* _Exercise details_:
From the entries below, transcribe exactly the lines between the line holding "Task: Click the Chart" and the line holding "This screenshot has height=535, width=779.", inclusive; skip all other lines.

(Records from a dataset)
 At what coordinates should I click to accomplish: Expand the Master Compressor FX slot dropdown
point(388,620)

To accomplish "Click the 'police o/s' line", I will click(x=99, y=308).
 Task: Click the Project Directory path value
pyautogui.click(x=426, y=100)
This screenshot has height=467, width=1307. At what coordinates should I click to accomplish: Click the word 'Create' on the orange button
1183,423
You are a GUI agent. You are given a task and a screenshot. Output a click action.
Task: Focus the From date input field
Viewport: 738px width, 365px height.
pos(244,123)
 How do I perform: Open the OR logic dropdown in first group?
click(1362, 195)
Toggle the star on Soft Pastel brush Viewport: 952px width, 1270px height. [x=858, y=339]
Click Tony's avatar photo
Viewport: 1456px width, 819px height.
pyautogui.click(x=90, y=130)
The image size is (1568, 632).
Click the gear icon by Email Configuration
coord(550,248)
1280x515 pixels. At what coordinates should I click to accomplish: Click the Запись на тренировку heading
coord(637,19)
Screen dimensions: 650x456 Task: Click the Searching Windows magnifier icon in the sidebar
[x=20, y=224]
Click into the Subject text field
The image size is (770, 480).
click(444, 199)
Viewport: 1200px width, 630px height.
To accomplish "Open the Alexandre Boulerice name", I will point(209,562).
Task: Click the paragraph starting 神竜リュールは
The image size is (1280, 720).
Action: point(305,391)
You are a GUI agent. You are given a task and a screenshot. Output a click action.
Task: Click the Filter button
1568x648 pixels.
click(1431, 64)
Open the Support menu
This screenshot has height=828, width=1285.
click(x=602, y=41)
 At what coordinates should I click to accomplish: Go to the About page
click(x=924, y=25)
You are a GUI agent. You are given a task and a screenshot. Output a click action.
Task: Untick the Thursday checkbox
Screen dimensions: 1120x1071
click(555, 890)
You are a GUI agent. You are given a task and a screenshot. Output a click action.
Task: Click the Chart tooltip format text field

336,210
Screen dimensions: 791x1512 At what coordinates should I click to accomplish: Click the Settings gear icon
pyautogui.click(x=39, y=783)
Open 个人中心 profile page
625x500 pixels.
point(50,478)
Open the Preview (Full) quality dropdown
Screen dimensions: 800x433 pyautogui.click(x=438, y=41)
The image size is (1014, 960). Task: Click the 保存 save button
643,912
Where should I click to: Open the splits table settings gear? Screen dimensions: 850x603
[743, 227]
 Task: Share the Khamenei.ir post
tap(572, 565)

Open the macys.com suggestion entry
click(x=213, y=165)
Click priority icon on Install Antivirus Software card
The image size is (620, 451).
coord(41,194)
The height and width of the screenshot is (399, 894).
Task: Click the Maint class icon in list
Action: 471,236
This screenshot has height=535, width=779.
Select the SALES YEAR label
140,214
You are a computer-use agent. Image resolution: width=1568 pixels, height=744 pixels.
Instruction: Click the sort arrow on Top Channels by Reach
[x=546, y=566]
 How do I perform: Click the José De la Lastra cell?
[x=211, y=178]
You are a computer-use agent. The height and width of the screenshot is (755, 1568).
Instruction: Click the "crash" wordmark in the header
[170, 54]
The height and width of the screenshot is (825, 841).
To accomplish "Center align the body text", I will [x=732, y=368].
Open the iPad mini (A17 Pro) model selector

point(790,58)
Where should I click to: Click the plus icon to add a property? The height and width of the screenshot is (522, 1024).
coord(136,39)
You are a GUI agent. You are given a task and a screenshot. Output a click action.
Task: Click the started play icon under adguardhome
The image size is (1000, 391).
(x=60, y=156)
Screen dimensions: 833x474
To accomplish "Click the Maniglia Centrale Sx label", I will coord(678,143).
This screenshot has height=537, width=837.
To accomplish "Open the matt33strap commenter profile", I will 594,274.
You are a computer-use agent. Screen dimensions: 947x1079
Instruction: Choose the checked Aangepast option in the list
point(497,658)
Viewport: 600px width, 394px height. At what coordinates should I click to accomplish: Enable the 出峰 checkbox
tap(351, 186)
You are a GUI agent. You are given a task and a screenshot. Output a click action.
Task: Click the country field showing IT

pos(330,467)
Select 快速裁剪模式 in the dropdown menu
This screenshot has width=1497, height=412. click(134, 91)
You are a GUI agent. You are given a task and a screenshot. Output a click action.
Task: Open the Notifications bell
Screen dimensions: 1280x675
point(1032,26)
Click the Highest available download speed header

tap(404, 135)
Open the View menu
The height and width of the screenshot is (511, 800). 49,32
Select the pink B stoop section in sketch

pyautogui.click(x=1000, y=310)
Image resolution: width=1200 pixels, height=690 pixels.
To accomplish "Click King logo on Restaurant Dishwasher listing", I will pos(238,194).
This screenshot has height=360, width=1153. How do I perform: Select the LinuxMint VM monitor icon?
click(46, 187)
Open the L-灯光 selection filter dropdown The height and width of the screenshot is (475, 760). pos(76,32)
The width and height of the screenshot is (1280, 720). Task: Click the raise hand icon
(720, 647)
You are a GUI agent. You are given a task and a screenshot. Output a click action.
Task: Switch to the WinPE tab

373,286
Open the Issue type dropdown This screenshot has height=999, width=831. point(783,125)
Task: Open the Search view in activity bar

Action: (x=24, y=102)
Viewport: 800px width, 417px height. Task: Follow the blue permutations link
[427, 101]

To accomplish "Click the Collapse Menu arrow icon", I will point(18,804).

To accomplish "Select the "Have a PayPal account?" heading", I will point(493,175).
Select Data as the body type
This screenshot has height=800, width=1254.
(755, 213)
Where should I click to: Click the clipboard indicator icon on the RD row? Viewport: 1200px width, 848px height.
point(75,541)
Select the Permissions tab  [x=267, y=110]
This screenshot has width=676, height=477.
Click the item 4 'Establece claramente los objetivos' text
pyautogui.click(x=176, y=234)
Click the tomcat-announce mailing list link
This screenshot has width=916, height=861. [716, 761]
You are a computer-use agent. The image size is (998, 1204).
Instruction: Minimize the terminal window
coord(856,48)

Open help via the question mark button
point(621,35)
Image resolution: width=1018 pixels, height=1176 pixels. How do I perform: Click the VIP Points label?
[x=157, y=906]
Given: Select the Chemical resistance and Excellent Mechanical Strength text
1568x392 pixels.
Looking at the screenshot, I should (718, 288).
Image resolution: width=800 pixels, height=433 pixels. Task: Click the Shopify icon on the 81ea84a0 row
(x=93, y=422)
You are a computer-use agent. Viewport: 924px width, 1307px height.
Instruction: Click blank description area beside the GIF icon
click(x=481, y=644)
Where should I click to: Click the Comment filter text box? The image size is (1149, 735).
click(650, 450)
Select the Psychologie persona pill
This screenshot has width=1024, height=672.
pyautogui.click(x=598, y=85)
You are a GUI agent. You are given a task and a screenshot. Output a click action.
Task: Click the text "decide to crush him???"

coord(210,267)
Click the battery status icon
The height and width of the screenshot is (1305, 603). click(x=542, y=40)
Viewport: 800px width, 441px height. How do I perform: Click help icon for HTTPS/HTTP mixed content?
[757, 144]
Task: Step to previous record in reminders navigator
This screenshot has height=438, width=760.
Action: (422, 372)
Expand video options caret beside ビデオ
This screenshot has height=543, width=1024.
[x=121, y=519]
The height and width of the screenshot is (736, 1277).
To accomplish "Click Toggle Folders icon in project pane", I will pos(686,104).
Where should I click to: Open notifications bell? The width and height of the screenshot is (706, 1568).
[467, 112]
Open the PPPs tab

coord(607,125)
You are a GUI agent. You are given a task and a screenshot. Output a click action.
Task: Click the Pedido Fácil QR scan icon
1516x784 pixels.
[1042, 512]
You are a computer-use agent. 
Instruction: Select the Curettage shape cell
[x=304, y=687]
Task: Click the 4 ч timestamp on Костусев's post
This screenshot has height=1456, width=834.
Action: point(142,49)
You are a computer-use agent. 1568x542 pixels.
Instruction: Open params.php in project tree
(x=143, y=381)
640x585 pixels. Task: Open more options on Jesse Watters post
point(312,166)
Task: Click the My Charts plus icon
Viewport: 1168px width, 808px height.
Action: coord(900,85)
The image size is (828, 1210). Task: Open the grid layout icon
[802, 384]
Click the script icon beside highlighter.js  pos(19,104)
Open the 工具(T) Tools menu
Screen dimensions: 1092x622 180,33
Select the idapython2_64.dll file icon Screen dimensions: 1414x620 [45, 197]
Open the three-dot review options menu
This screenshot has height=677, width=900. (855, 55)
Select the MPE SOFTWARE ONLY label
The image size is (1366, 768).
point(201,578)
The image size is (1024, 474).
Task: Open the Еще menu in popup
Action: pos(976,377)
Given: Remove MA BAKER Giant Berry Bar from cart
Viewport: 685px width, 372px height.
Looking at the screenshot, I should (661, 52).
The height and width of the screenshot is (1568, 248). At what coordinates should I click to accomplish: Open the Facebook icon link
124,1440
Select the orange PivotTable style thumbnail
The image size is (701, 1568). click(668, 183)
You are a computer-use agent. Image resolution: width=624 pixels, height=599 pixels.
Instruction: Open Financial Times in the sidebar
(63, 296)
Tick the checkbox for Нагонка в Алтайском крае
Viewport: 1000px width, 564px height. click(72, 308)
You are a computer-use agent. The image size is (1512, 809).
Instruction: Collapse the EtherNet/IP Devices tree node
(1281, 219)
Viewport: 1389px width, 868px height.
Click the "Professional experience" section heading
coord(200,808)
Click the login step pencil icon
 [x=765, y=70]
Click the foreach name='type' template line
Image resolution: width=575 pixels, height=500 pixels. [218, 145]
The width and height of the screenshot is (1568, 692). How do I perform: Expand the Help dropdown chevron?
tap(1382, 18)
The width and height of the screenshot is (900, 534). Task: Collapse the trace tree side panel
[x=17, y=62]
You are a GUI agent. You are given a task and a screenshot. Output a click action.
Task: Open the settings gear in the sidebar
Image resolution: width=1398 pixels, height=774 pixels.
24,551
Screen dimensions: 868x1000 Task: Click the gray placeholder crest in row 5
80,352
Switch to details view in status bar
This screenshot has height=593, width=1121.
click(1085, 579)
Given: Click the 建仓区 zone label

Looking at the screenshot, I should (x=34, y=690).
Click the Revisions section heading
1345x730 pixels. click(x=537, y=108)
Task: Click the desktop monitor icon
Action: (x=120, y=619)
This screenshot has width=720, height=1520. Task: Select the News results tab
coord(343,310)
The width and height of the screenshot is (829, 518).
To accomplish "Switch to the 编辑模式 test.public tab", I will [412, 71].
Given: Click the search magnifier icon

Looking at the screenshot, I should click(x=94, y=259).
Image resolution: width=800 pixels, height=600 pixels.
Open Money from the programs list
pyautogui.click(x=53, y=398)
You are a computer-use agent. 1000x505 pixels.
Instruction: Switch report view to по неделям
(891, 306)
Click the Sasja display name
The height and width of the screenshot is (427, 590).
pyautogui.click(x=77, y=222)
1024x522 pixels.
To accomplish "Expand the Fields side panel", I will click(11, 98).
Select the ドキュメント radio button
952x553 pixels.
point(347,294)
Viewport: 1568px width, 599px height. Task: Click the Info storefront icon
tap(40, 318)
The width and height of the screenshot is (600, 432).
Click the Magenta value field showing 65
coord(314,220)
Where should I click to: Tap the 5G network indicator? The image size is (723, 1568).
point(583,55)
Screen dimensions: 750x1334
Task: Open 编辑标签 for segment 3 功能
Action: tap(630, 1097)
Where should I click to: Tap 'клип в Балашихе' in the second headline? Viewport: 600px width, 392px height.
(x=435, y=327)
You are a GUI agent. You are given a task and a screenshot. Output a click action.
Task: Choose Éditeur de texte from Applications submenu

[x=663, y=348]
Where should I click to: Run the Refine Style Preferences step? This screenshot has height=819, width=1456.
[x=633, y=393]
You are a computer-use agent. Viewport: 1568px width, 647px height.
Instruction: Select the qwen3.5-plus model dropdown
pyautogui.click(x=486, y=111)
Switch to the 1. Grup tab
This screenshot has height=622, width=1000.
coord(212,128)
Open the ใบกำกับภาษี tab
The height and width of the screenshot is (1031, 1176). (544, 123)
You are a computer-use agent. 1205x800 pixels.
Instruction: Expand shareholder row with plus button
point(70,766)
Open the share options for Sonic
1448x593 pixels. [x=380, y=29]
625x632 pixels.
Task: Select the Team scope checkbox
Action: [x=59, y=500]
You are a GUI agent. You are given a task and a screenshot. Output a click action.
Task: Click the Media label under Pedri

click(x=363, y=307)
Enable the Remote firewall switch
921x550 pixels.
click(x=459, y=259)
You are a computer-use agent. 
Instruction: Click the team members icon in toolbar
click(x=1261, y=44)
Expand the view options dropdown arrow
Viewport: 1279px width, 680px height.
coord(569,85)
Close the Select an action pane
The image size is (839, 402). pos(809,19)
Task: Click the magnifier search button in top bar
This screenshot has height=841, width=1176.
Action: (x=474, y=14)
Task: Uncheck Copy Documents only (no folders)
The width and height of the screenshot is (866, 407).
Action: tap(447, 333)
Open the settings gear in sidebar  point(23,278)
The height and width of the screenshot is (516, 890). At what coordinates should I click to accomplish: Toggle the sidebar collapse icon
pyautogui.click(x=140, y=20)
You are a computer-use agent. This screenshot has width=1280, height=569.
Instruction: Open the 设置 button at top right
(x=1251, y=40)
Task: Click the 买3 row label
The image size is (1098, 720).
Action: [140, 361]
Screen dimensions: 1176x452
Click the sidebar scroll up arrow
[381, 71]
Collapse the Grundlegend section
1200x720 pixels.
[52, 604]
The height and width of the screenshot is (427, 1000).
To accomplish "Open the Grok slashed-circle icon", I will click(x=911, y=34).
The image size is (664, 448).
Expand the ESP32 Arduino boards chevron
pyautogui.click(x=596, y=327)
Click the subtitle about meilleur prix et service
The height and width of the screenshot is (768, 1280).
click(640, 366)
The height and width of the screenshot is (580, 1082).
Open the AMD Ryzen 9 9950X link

* _Exercise output_:
Task: Click the Chart tooltip format text field

336,210
Screen dimensions: 791x1512 At what coordinates should I click to accomplish: Click the Settings gear icon
pyautogui.click(x=39, y=783)
Open 个人中心 profile page
625x500 pixels.
point(50,478)
Open the Preview (Full) quality dropdown
Screen dimensions: 800x433 pyautogui.click(x=438, y=41)
The image size is (1014, 960). Task: Click the 保存 save button
643,912
Where should I click to: Open the splits table settings gear? Screen dimensions: 850x603
[743, 227]
 Task: Share the Khamenei.ir post
tap(572, 565)

Open the macys.com suggestion entry
click(x=213, y=165)
Click priority icon on Install Antivirus Software card
The image size is (620, 451).
coord(41,194)
The height and width of the screenshot is (399, 894).
Task: Click the Maint class icon in list
Action: 471,236
This screenshot has height=535, width=779.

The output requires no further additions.